Hallo und guten Tag, ich habe derzeit ein Problem mit meiner Aufgabe: ich soll in einem Queue überprüfen ob die Patienten (das was im Queue deklariert wird) Privatpatienten sind, also den wert true aufweisen. Ich verstehe hierbei meinen Fehler nicht, da am ende alle Patienten in der Konsole stehen. (Funktioniert nach dem First in First out prinzip)
mein Quelltext:


```
public class aufgaben
{
Queue<Patient> patientenschlange = new Queue<Patient>();
public void allePrivatPatienten(){
        System.out.println("Alle privat Patienten");
        boolean x ;
        String w;
        patientenschlange.enqueue(new Patient("Achim Achtung", true));
        patientenschlange.enqueue(new Patient("Bernd Brot", false));
        patientenschlange.enqueue(new Patient("Clemens Chaos", false));
        patientenschlange.enqueue(new Patient("Demet Dental", true));
        patientenschlange.enqueue(new Patient("Engelbert Erdmann", true));
        while (!patientenschlange.isEmpty()){
            x=patientenschlange.front().getPrivatpatient();        
           
             if (x=true){

                w=patientenschlange.front().getPatientenname();
                System.out.println(w);
               
            }
               patientenschlange.dequeue();
        }
        System.out.println();
    }
}
```
die Ausgabe am ende sollte sein
Achim Achtung
Demet Dental
Engelbert Erdmann

die Methoden aus dem Queue lauten : dequeue=oberstes Objekt entfernen ; enqueue= etwas an den Queue dranhängen; und für die Patienten gibt es noch .front()= liefert den gesuchten wert (getPrivatpatient oder getPatientenname).
vielen dank für die Hilfe schonmal


----------



## MoxxiManagarm (23. Mrz 2021)

```
if (x=true){
```

Das ist eine Zuweisung und du überprüfst den Wert der Zuweisung, welcher hier true ist.
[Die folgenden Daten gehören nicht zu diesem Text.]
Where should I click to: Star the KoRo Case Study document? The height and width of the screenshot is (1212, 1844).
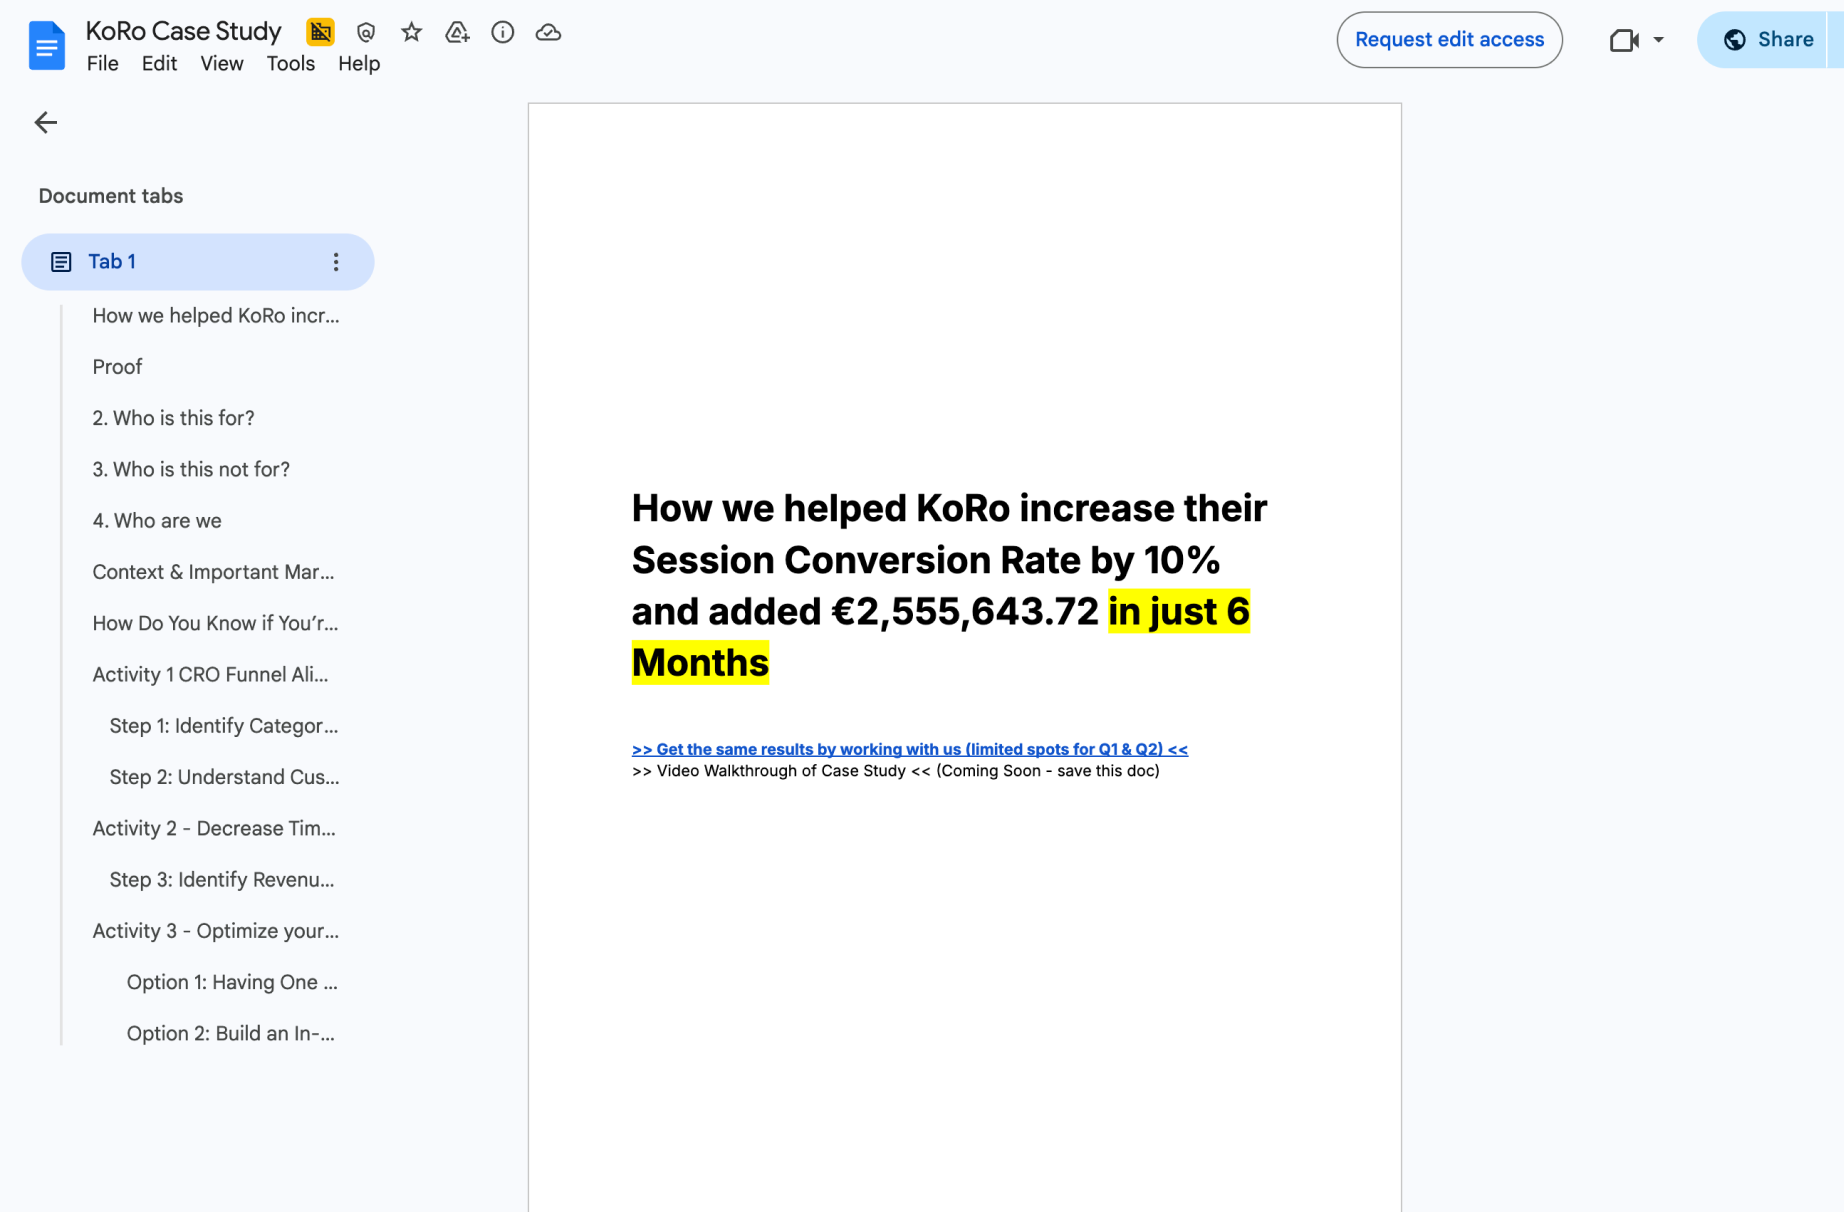(411, 33)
Bitte nutze == für den Vergleich.


----------



## mhmt_03 (23. Mrz 2021)

MoxxiManagarm hat gesagt.:


> ```
> if (x=true){
> ```
> 
> Das ist eine Zuweisung und du überprüfst den Wert der Zuweisung, welcher hier true ist. Bitte nutze == für den Vergleich.


oh oh ups das ist jetz peinlich sowas simples zu übersehen danke sehr


----------



## fhoffmann (23. Mrz 2021)

Und wenn du einfach schreibst:

```
if(x) {
```
kann dir so ein Fehler (Zuweisung statt Vergleich) erst gar nicht passieren.


----------